There's something else strange going on here. If they're actually fitting fixed effects across years, how can they estimate changes over time? This doesn't make much sense.
I am not going to review everything in this paper in detail. I just did the quick check above to get a rough idea of what's going on and to make sure there are no immediate problems with Folke's basic analysis. .
Folke continued:
The paper is even stranger than I expected. I got a piece of regression code, and he estimates a model that doesn't get an estimate for the treatment in the absence of coding errors (the treatment is constant within a few years, but fixed for a year effects). Also, when I run his RD analysis, which he claims to be doing, I get the figure below, which clearly doesn't show the 0.6 log point jump.
What the hell? ? ? ?
this is, Hall of regression discontinuities.
The next day, Folke followed up:
It took some digging and coding to understand how the authors were able to find such a large effect. We (Joop Adema, Olle Folke, Johanna Rickne) are now finished the draft In his comments, he indicated that it was all based on a misspecification, and he ended up estimating something completely different than what he was claiming.
The big picture, or how to avoid this type of error or reduce its impact?
Look, everyone makes mistakes. Statistical models are difficult to fit and interpret, data can be confusing, and social science theories are so vague that they can explain almost anything if you're not careful.
Still, the paper was an utter disaster, and a bit of an embarrassment for the Population Economics journal that published it.
Should we have noticed the problem sooner? I would argue so.
The problem with regression discontinuity models — well, you can't expect paper authors, reviewers, and editors to look at it carefully — it's a big, ugly equation, after all — and you can't expect authors to. It's a lot of work for reviewers and editors to check your code, right? A meaningless equation, it's just the cost of doing business.
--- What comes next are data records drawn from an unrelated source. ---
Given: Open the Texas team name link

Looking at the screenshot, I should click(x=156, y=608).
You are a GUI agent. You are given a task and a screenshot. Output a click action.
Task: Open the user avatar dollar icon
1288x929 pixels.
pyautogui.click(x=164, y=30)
An obvious problem is the pattern in the national time-series aggregate data, which does not show a spike in 1999.
I'm not saying that. Just because there wasn't a surge in 1999 doesn't mean the policy was ineffective. What I'm saying is that it's obvious to everyone that there was no jump in 1999. At the very least, if you claim to have discovered an effect, you have a scientific obligation to explain how you discovered it, given the lack of patterns in the aggregate data. Things like this happen. At the same time, other patterns may produce countervailing effects that happen to occur in the data. But in that case you need to explain it. breadcrumb trail.
So I'm not saying that the paper's authors, reviewers, or editors should have noticed all or even most of the paper's problems. What I'm saying is that they should have addressed the contradiction between their claims and what was shown in a simple timeline. Not doing this is a kind of „scientism“, a kind of mystical belief in the output of black boxes, a „trust the statistics, not the lying eyes“ kind of attitude.
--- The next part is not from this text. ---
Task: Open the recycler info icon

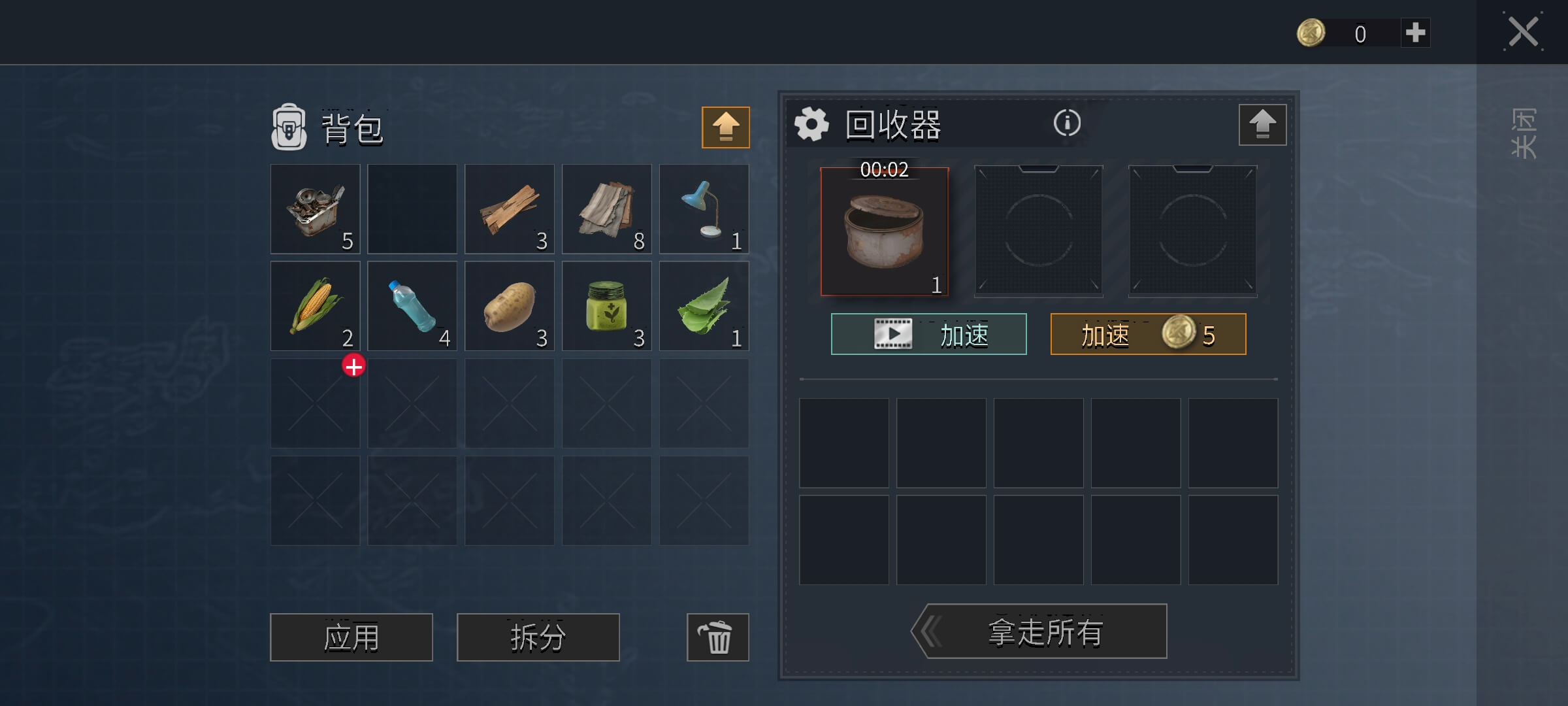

Also, as Folke points out, the authors of this paper Achievements How to use questionable data analysis to extract dramatic discoveries.
There's no reason to think the author is doing anything wrong on purpose. Statistics is difficult! The authors' main mistakes in these two papers are:
1. Follow a workflow where objections are ignored or set aside rather than being directly addressed.
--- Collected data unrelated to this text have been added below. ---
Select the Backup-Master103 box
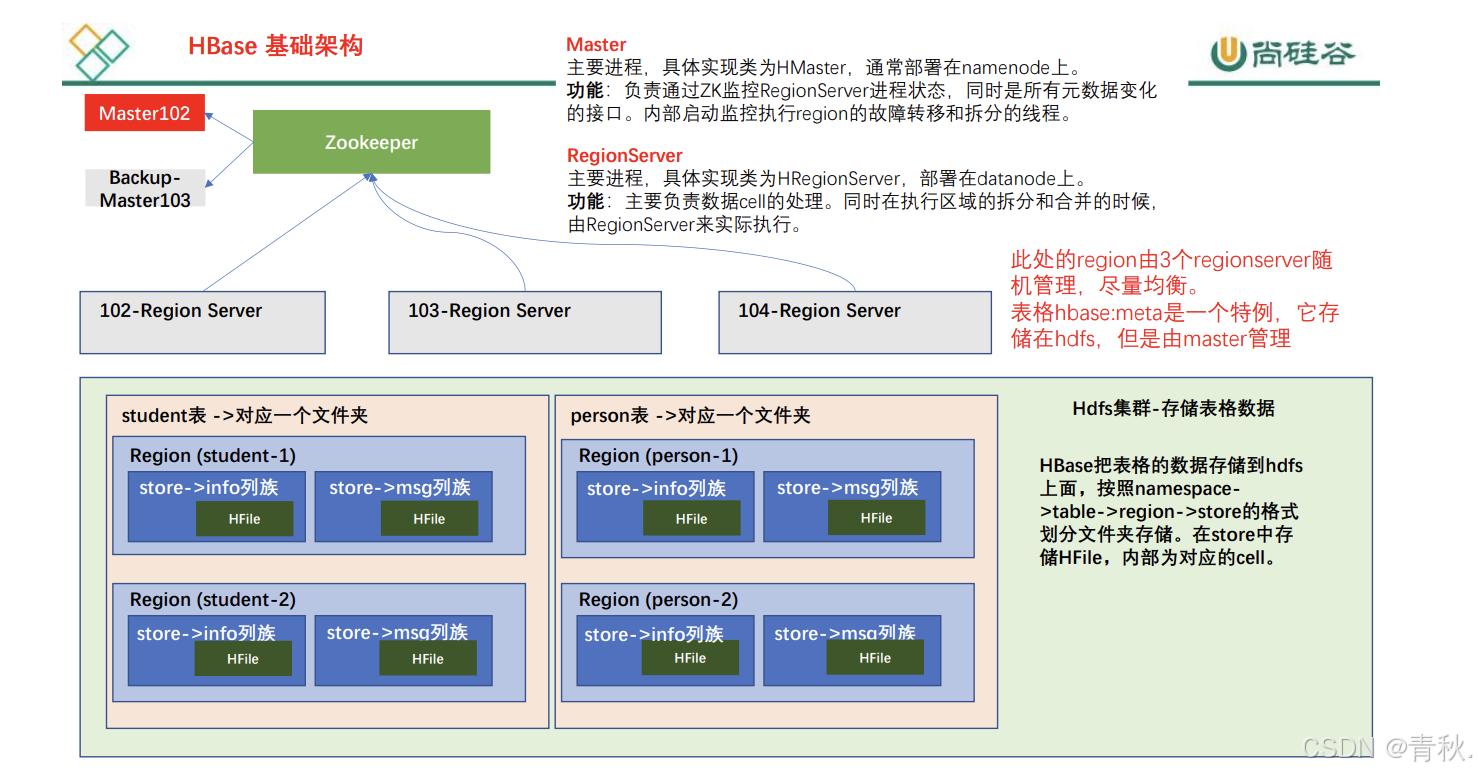tap(145, 188)
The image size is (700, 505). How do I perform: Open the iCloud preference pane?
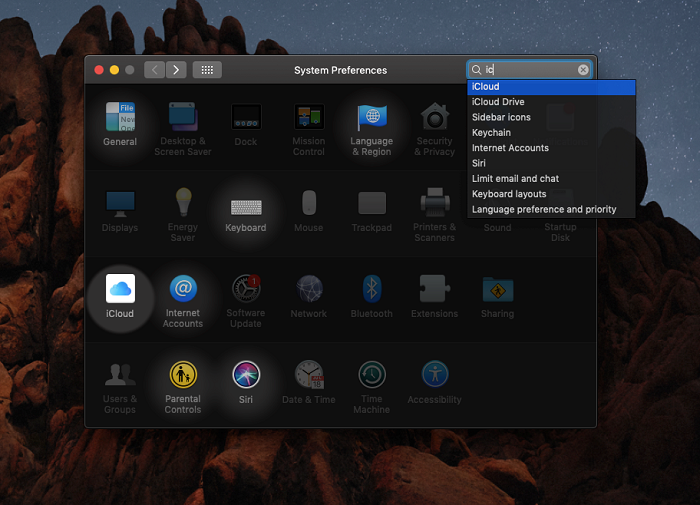tap(120, 290)
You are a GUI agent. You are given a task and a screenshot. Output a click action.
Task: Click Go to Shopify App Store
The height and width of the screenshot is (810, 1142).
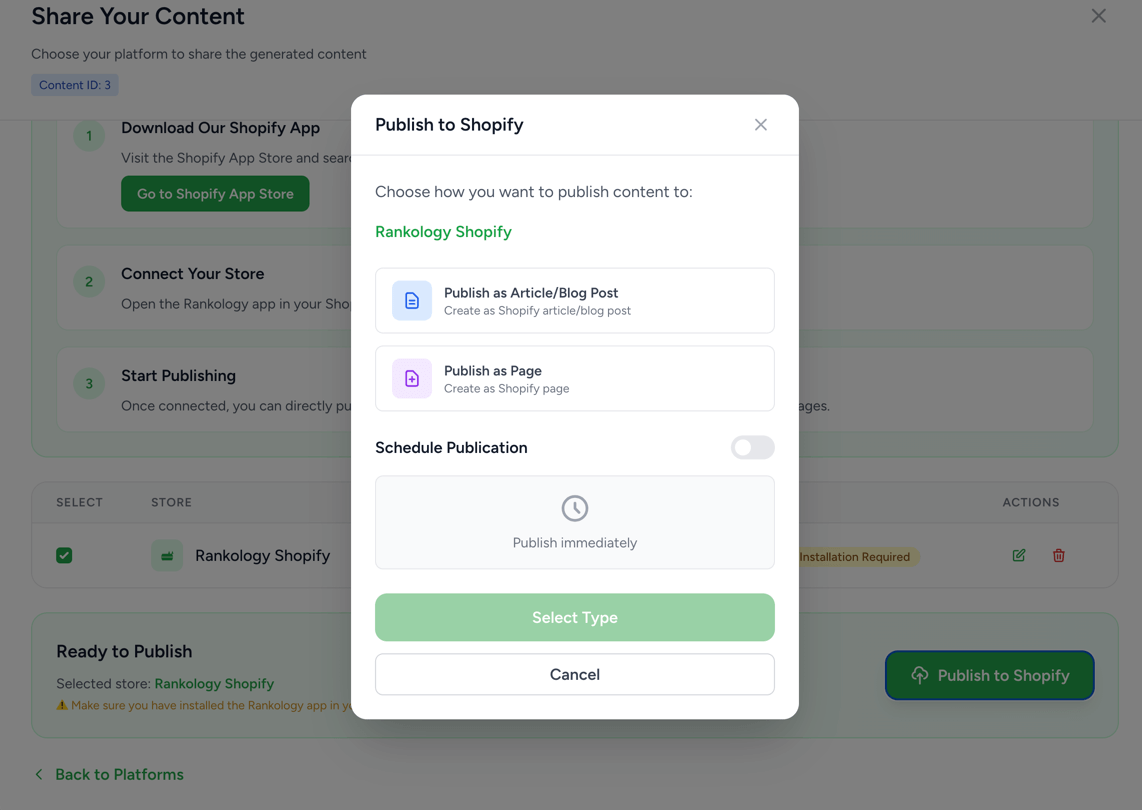point(215,194)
2. Lack of openness to the possibility that the work has fatal flaws.
3. Various technical errors, including insufficient concern for data quality, misunderstanding of regression discontinuity checks, and inappropriate belief in robustness checks.
In this case, Adema, Folke, and Rickne did a lot of work tracking down what went wrong in the published analysis. A lot of work for obscure papers in minor journals. But I share the story here because its results provide a useful general lesson.